Spectrum should be leveraged, traditional public-safety communications model ‘dead’

Government entities should be allowed to leverage unused spectrum resources to help fund public-safety initiatives, which would make obsolete the traditional public-safety LMR deployment model—in which governments provide spectrum and pay millions of taxpayer dollars for networks—according to Rivada Networks CEO Declan Ganley.

Spectrum is valuable, as demonstrated by the FCC auction of AWS-3 airwaves that generated more than $41 billion in revenue for the U.S. Treasury earlier this year.
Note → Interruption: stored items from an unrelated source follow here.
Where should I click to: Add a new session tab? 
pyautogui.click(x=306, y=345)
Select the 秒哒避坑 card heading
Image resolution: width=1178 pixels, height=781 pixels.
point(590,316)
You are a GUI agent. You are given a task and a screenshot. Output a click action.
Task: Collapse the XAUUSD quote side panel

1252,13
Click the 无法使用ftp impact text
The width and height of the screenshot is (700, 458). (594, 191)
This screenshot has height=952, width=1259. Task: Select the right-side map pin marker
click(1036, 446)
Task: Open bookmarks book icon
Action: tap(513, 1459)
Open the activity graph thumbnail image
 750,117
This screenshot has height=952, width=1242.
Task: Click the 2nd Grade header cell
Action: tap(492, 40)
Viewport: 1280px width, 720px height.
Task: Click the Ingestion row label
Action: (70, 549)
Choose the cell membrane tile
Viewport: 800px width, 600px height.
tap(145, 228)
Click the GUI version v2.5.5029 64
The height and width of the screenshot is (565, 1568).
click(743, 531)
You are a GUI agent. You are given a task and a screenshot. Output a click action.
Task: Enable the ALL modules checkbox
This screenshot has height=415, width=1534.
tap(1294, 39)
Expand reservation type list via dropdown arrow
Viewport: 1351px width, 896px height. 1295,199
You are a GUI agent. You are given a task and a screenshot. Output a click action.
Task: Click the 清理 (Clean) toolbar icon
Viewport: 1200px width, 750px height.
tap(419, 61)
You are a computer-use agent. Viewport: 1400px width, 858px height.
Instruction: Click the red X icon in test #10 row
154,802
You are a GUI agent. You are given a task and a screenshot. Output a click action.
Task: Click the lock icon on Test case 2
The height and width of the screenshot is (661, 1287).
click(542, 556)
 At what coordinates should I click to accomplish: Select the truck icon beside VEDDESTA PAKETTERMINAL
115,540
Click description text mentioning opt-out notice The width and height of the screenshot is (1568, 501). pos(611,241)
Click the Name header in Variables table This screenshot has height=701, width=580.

With a solution such as Rivada Networks’ dynamic spectrum arbitrage (DSA) and appropriate regulatory permissions, governments could unlock the revenue potential of their licensed spectrum, which would let them reduce the burden on taxpayers to pay for public-safety communications, Ganley said.

“Taxpayers should not be expected to write checks on top of having spectrum carved out for the benefit of whatever user,” Ganley said during an interview with IWCE’s Urgent Communications. “The Motorola model of making stuff and selling solutions and expecting to get paid vast amounts of money for doing that—as well as being given that spectrum for free to do it in and not have any obligation to monetize that spectrum—that model is dead, dead, dead.”

Given the value of wireless airwaves, Ganley said government officials should make protecting their spectrum rights a priority. While acknowledging some of the regulatory and financial factors involved with 700 MHz narrowband spectrum, Ganley said he is surprised that 12 states have returned their rights to use these airwaves to the FCC.

“I would put this to any governor: If you had gold bullion sitting underneath your state capital, would you be handing it over to the federal government?” Ganley said. “If that gold bullion belonged to your state right now, would you hand it to the Federal Reserve, or would you keep it in your state?

“This is exactly the same thing, except this is arguably more valuable. Because we’re not going to mine and find any more spectrum, but we might find more gold.”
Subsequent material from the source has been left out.